G: This topic we could talk about for some hours. Look, the motto that SYRIZA used during the pre-election period was that hope is coming. So now we feel that hope has come and we think it’s a great opportunity for the working class to start breathing. In my personal opinion, it’s a period of responsibility for all of us to go beyond ourselves, not to have the first demand be for our union, for ourselves, but to try to develop more collective demands, more fundamental demands, and to start the hard work of positive criticism, of serious impact proposals. Because I think now we are fighting from a better position, but we are still fighting. It doesn’t mean that just because we have a very charismatic Prime Minister with good ministers that this is the end of the story, no. I’ve know these guys for many years. They are guys like ourselves. So I can imagine that if I were in that position how important it could be for me to have the support of the people. I would feel more secure having people back me. Not to follow them and to say yes to everything they say, no, but to support the right decisions, to keep our presence and to keep our signature being active in every decision they take. It’s really serious and I feel more responsibility because as General Secretary of the union, it’s a lot of work for me to mobilize people, having fulfilled their main demand, meaning that the port is not going to be sold but I want the state to own it. It’s difficult. But it’s the only way we’re going to succeed, knowing that the program is not something revolutionary. It’s a clear social democratic program. But in order to achieve a socialist society, we need some time so as to pass through a real social democratic path with socialism as the end goal.
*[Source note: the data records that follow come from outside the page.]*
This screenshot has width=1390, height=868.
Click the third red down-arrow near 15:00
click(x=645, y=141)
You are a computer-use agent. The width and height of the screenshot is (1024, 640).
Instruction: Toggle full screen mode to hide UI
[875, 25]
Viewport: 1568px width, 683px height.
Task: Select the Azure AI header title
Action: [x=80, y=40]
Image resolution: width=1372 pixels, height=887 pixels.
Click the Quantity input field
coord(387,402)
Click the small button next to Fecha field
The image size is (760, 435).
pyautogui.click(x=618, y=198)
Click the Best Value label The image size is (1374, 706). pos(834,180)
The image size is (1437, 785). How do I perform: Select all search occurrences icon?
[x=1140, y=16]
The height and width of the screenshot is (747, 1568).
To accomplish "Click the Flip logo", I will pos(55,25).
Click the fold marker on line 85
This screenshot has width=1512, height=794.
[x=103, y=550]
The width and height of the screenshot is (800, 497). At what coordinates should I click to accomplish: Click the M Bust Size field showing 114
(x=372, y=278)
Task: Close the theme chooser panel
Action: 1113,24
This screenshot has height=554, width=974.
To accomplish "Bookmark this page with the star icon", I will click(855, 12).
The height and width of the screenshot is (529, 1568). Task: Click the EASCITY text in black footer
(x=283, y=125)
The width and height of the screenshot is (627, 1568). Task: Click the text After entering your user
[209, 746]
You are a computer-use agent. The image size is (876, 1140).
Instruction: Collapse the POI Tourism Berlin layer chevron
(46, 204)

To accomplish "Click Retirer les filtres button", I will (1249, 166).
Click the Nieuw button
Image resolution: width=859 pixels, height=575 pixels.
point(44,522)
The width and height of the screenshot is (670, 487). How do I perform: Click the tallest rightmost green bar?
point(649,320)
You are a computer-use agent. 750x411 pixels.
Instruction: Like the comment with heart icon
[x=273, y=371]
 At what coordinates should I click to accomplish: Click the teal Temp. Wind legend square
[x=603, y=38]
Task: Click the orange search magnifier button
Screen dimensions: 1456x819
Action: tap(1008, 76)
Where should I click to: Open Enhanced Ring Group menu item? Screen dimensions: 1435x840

K: What is the significance of the election for workers outside of Greece?
G: I have to tell you that I have received from our friends who are dockworkers in Europe many, many messages, congratulations, very optimistic messages. They are waiting, at least the people I am in contact with, and they are very close to my mentality, they were very happy. And they really want to see this government succeed, because they feel that this will trigger changes in this direction in their countries. I do believe that the governmental change in Greece will have a snowball effect.
K: What can people outside of Greece do to support the political process in Greece?
G: First of all, they should not listen to the mainstream mass media and should try to find alternative information. It’s really important. I’m following what the mass media in Germany has been saying these past two or three days and it’s really too biased. They are against the new government and they don’t tell the truth. The second thing is that they should show their solidarity actively. For example, I know that today (January 31) PODEMOS are having a big manifestation in Madrid, so as to criticize Rajoy for his statements at the European meeting about European debt. These kinds of actions are really encouraging the Greek people and encouraging Greece’s new elected government to go on. To Europeans, I have to say that we have to remain together and to remain together as nations, not as companies or as multinationals. SYRIZA is another Greek experiment. Greece was an experiment in austerity for the past five years and now I think it will be an experiment in prosperity.